● Exercise instructions
Say how many lines in the listing below contain the word "computer". Give the number alone.

● Source data
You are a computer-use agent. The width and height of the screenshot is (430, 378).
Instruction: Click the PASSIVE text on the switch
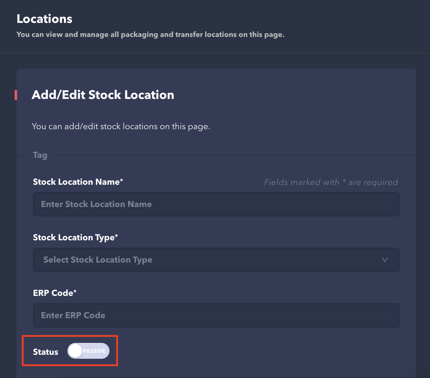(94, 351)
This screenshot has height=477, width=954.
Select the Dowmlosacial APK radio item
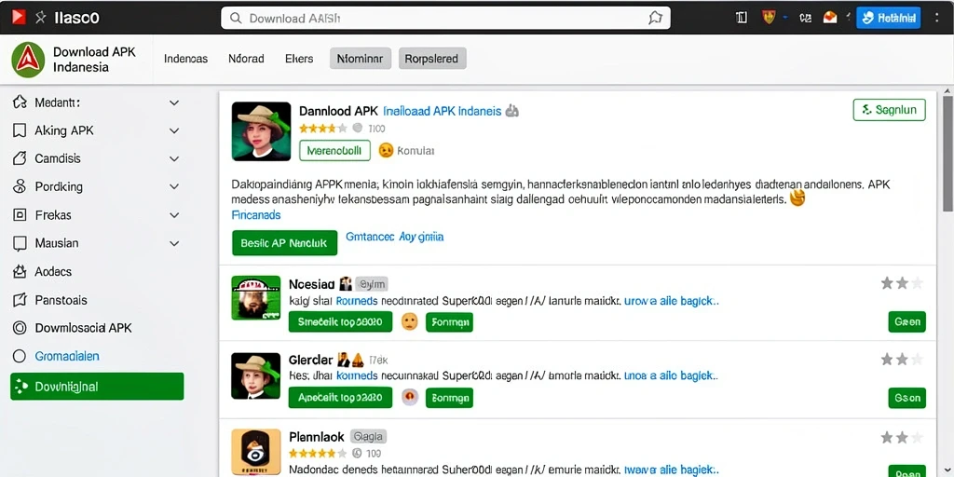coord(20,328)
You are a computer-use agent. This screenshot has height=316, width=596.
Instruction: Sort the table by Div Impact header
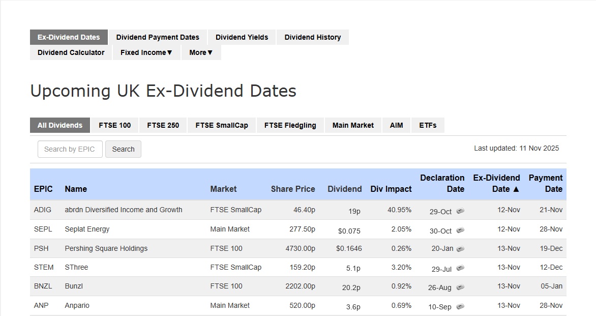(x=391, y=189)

...

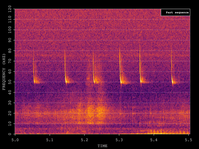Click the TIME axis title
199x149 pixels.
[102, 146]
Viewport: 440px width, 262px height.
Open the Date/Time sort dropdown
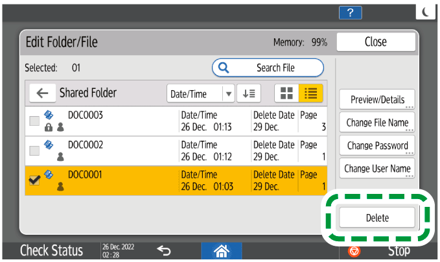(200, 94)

● Solution to this task
2